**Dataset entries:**
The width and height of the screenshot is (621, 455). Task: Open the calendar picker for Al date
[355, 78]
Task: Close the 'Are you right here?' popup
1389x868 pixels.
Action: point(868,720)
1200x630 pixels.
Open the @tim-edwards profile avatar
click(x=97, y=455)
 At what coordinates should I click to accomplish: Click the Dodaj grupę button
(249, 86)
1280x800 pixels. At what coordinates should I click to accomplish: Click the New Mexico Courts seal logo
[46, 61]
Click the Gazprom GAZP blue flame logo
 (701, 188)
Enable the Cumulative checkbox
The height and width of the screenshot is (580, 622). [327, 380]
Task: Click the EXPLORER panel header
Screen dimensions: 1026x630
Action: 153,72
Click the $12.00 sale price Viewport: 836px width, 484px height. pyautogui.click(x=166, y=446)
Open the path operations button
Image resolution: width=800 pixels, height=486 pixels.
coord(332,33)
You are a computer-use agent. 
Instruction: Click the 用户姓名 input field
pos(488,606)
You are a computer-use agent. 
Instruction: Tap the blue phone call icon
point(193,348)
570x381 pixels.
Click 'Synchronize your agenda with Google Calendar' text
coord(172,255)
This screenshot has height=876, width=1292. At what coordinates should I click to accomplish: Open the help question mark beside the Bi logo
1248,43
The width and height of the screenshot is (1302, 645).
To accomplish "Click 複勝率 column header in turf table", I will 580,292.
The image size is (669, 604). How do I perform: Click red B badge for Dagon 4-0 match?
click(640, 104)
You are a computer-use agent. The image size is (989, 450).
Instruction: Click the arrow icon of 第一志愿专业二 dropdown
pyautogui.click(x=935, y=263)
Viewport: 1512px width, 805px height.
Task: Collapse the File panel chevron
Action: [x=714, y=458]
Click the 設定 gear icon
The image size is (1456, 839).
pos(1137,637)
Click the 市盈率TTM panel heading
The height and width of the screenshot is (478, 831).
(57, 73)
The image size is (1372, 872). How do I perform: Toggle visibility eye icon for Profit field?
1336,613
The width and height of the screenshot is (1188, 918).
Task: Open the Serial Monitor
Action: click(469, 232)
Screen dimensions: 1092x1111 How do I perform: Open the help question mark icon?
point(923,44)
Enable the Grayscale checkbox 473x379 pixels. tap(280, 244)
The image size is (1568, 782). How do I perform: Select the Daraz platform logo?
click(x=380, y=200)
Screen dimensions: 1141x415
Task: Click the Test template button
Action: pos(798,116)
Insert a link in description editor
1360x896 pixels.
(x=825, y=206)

**EXERCISE INSTRUCTIONS:**
The response must contain exactly the lines from the one with "The image size is (1568, 782)." to the end of the entries above, both included, and nothing more.

**TASK SOLUTION:**
The image size is (1568, 782). How do I perform: Select the Daraz platform logo?
click(x=380, y=200)
Screen dimensions: 1141x415
Task: Click the Test template button
Action: pos(798,116)
Insert a link in description editor
1360x896 pixels.
(x=825, y=206)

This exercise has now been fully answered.